Written by Metal Messiah
MSI recently held an insider livestream, in which the company gave us some insights on the “binning” quality and overclockability of the three Comet Lake-S processors (the Core i5-10600K/KF, i7-10700K/KF, and the i9-10900K/KF) which they received from INTEL.
Tech enthusiasts “Eric Van Beurden” and “Michiel Berkhout” spoke about the assessment of the Core i5-10600K/KF, i7-10700K/KF, and i9-10900K/KF chips it received, highlighting the “binning” quality of these processors.
“Binning” is a term vendors use for categorizing components, including GPUs, CPUs or RAM kits, by quality and performance. While components are designed to achieve a certain performance level, sometimes the “final product” fails to meet those standards, due to the “complexities” associated with manufacturing PC components. After manufacturing, vendors conduct testing and bin the component based on its performance results.
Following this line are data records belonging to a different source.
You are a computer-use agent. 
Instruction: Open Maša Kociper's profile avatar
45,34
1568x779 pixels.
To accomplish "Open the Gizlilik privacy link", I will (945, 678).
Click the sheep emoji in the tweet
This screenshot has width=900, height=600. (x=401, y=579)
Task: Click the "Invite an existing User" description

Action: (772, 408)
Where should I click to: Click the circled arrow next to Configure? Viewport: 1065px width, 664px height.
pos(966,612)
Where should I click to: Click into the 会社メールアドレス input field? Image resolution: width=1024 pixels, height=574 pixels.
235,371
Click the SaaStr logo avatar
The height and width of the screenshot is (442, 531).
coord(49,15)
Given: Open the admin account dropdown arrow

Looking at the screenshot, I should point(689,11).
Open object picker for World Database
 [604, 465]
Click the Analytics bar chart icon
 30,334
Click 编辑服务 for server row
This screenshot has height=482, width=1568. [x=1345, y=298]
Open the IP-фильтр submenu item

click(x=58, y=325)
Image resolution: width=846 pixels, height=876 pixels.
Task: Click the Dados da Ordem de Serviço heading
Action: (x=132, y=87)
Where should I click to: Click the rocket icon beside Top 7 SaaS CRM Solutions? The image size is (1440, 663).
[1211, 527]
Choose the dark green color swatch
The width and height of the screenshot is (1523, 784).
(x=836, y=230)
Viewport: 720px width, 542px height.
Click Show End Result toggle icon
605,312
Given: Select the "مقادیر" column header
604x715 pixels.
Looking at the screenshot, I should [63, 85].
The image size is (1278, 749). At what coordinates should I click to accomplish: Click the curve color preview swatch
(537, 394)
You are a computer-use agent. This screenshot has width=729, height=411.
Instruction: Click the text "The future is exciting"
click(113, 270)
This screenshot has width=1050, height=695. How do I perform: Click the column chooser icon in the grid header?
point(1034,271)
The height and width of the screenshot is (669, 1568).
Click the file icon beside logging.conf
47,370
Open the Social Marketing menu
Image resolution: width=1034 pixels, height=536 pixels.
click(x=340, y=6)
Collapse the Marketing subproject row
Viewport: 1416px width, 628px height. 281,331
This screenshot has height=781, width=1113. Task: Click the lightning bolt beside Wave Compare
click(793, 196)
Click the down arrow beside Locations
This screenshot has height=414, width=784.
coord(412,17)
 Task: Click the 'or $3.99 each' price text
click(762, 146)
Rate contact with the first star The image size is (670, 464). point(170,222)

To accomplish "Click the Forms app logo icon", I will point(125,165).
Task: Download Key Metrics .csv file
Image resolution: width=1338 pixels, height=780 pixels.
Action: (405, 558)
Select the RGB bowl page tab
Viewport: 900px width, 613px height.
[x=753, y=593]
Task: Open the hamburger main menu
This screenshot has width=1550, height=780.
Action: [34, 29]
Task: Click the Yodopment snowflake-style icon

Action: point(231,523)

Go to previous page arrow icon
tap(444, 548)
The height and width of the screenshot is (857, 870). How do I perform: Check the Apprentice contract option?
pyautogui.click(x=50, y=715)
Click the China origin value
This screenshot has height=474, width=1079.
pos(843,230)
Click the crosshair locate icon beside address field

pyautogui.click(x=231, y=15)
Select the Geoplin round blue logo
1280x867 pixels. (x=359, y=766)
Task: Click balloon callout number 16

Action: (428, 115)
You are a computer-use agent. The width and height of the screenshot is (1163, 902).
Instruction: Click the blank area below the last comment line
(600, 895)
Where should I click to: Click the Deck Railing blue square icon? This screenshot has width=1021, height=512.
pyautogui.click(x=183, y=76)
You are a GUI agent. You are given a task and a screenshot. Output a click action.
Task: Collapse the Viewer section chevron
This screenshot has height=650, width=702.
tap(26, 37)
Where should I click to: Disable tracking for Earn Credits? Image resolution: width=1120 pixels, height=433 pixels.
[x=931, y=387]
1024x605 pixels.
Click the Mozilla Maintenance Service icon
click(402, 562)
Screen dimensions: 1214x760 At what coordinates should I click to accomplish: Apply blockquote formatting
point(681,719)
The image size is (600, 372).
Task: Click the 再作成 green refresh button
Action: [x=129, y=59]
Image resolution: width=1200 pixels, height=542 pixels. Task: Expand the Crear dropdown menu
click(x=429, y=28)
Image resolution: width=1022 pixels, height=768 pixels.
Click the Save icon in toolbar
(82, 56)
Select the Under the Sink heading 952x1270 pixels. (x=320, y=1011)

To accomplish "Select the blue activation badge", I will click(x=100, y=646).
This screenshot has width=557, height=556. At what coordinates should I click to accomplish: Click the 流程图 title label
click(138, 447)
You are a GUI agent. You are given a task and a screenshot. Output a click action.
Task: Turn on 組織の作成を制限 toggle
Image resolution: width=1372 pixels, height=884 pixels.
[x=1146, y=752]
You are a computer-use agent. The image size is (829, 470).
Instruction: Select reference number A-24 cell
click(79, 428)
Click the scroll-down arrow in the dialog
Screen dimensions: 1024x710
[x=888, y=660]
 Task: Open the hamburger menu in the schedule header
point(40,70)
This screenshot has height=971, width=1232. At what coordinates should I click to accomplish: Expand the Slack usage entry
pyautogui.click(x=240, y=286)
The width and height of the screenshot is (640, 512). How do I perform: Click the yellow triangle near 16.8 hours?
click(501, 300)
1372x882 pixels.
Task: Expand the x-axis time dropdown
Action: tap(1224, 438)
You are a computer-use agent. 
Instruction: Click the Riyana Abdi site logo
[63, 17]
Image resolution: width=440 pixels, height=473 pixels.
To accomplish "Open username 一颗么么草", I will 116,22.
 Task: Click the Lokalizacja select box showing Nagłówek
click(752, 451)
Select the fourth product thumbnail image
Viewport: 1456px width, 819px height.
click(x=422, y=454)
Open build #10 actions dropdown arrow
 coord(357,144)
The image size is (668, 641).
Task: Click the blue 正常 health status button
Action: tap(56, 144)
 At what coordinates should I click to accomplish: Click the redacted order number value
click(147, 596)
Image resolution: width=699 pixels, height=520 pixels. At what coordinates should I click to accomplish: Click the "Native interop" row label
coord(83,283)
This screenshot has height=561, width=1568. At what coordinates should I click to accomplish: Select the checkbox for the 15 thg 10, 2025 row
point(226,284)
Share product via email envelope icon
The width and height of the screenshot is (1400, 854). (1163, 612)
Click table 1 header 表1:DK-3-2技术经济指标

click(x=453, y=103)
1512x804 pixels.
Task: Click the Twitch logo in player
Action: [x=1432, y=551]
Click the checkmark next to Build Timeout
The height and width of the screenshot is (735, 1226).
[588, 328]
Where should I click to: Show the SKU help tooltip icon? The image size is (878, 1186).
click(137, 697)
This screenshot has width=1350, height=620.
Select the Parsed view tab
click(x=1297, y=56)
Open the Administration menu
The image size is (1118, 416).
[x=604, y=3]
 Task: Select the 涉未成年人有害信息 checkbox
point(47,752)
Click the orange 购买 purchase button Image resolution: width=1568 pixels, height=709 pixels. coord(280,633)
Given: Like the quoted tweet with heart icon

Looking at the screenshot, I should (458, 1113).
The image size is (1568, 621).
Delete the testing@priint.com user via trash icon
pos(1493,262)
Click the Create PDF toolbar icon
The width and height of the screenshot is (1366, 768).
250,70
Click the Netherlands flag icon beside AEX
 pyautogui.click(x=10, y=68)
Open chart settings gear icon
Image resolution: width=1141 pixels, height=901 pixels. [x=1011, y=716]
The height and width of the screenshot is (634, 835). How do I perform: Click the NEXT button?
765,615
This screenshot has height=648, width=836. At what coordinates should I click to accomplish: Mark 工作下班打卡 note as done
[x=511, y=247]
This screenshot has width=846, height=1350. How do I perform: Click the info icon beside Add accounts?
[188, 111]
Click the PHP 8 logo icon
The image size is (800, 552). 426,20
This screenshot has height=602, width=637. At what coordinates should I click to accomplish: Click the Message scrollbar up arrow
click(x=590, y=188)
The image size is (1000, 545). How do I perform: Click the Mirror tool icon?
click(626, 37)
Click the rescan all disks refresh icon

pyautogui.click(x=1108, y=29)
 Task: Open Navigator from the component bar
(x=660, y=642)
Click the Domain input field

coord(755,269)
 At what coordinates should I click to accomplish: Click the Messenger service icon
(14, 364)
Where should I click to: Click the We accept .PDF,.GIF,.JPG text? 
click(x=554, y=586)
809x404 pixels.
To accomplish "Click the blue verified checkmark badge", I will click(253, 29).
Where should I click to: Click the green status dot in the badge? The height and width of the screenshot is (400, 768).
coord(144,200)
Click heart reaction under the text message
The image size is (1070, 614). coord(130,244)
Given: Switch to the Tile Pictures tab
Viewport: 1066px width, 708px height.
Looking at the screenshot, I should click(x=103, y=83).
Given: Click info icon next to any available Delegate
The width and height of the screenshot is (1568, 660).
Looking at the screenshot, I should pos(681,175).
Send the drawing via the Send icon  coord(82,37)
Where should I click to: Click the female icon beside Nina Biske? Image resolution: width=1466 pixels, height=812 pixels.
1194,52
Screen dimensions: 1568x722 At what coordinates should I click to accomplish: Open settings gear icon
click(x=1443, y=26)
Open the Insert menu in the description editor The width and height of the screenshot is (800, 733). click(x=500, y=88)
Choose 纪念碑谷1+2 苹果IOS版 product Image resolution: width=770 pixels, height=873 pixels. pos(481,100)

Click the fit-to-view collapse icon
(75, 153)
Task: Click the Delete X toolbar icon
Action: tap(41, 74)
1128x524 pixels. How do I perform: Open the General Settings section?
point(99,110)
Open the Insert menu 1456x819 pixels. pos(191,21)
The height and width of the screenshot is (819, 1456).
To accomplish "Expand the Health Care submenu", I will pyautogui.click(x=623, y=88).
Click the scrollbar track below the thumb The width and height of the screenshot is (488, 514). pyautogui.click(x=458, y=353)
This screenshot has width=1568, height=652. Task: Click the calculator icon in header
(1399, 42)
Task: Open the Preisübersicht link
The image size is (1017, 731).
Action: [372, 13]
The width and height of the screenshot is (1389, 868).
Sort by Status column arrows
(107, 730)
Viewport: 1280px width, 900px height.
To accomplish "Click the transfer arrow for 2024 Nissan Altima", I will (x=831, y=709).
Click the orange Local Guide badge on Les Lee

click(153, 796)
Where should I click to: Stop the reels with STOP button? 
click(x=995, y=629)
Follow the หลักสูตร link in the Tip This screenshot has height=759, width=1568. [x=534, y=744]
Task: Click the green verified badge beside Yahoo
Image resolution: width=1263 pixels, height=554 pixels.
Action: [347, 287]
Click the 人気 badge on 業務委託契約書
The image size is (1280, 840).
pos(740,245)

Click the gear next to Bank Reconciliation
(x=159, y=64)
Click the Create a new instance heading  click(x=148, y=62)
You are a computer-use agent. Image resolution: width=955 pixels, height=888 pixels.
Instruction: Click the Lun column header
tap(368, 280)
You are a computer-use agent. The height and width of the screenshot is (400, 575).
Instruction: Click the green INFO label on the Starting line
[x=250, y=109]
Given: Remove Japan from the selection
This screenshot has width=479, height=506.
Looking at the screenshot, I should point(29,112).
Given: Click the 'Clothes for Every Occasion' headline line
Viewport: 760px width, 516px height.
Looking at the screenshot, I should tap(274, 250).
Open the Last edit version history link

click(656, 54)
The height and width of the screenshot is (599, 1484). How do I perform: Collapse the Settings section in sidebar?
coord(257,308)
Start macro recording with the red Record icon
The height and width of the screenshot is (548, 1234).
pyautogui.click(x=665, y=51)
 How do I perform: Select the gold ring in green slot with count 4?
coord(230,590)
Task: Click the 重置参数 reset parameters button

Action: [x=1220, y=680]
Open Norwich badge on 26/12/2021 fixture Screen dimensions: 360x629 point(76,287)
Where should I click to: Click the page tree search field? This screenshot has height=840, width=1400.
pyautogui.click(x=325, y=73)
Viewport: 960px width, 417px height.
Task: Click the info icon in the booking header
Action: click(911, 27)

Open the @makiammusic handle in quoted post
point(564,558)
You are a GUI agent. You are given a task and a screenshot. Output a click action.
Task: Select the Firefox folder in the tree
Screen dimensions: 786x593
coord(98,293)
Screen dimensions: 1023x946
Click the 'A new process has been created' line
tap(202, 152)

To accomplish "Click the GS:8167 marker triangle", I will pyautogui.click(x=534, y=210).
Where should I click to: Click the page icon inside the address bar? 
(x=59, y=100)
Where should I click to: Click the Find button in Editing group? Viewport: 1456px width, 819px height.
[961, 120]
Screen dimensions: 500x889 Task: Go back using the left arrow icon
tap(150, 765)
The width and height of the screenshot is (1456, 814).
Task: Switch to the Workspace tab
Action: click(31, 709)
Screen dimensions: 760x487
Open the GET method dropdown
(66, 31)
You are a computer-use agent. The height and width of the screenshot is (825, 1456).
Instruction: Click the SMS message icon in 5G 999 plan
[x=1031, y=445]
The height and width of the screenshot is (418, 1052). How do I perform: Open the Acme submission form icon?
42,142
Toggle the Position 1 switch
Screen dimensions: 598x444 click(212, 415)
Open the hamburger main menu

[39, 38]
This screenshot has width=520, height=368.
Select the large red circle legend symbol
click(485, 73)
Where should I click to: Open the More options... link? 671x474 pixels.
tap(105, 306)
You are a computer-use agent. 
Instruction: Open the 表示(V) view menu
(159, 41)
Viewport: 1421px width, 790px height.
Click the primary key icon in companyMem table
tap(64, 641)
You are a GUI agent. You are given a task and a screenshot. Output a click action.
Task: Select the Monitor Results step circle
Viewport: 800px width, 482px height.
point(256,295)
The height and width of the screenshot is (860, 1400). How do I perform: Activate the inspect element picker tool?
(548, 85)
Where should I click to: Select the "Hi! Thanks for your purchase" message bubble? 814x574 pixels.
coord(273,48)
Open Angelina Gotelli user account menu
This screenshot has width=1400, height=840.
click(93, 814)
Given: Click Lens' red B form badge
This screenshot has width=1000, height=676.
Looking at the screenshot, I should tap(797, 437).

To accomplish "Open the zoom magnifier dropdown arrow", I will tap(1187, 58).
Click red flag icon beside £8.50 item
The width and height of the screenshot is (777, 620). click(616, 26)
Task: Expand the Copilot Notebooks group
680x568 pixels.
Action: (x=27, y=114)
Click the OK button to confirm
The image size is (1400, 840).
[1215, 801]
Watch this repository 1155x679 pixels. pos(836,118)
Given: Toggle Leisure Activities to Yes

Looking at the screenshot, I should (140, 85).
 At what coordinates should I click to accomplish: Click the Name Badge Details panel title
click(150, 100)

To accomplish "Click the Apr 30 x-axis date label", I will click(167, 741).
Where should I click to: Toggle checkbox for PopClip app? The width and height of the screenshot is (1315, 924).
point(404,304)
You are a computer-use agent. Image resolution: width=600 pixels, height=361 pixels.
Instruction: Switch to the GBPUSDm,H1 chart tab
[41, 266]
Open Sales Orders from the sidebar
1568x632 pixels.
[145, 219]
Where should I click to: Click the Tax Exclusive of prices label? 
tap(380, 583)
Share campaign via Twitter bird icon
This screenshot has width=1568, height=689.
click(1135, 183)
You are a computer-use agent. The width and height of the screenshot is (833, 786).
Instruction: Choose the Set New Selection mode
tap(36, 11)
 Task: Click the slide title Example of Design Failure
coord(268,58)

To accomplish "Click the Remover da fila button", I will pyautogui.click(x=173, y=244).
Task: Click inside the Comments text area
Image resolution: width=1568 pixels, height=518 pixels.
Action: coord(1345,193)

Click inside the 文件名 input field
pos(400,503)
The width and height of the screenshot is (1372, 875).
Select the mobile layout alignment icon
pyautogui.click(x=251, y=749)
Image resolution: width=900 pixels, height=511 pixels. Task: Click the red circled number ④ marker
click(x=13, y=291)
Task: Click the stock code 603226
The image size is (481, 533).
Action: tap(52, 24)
Vendors may bin-out high-performance components by “disabling” some of their capabilities and marketing them as lower performance to meet their own supply/demand needs. For instance, if a high-end CPU isn’t selling much, the supply would be high. A vendor could disable compute units in some of these high-end CPUs so that they’ll fit into the more highly demanded mainstream market and have a better chance of selling.
According to the data given by MSI, it looks like only 2% (Level A) of the Core i5-10600K(F) processors clock higher than Intel’s outlined specifications, and 52% ( Level B) operate within the specs. On the other hand 31% of the tested samples were considered as low quality (Level C). The Core i7 SKU also offers similar quality levels as told by MSI.
Core i9-10900(K/F)’s quality appears to be much better when it comes to overclocking/OC. Up to 27% of the samples tested were offering a much better “overclocking” headroom than the i5 and i7 SKU counterparts. MSI has actually divided these chips it received under three different categories.
First is Level A which contains the chips that overclock higher than Intel’s provided specifications (meaning the overclocking headroom is much higher than expected). Level B consists of SKUs that can overclock within the Intel’s specifications. Level C, on the other hand, consists of SKUs that have their overclocking headroom way below Intel’s specifications. We are not taking about STOCK frequencies here though. According to the testing, it was found that only 2% of the i5-10600K/KF chips went above Intel specifications, qualifying for Level A. The i7-10700K/KF figure was only 5%. On the other hand the i9-10900K/KF CHIP accounted for 27%.
So the chances of getting a higher and a better binned i5-10600K/KF or i7-10700K/KF SKU are rather slim, at least for now. The majority of the i5-10600K/KF and i7-10700K/KF CPUs overclocked within Intel specifications, as the i5-10600K/KF was at 52%, which qualified it for Level B, and for the i7-10700K/KF, this figure was 58%.
When it comes to level C, the figures of the i5, i7 and i9 SKUs were at 31%, 32% and 27% respectively. It seems there might be a better chance of getting a Level B or Level A grade chip with the i9-10900K/KF SKU. Overall, 1/3rd of the chips were of lower quality.
MSI shared a second graph in which they talk about the voltage and the average “package power” correlation among these three bins. These are the power requirements. The Curve describes the voltages for the Core series (Blue: i5-10600, Red: i7-10700 and Green: i9-10900), whereas the bars illustrate the package power (in Watts).
MSI also shared another slide showcasing the temperature of the VRM in both stock and overclocked frequencies. This was measured in a Cinebench R20 test with the Core i9-10900K. The package power on the other hand varies between 203W for the stock SKU under load, and 347W if the CORE multiplier is set to 51.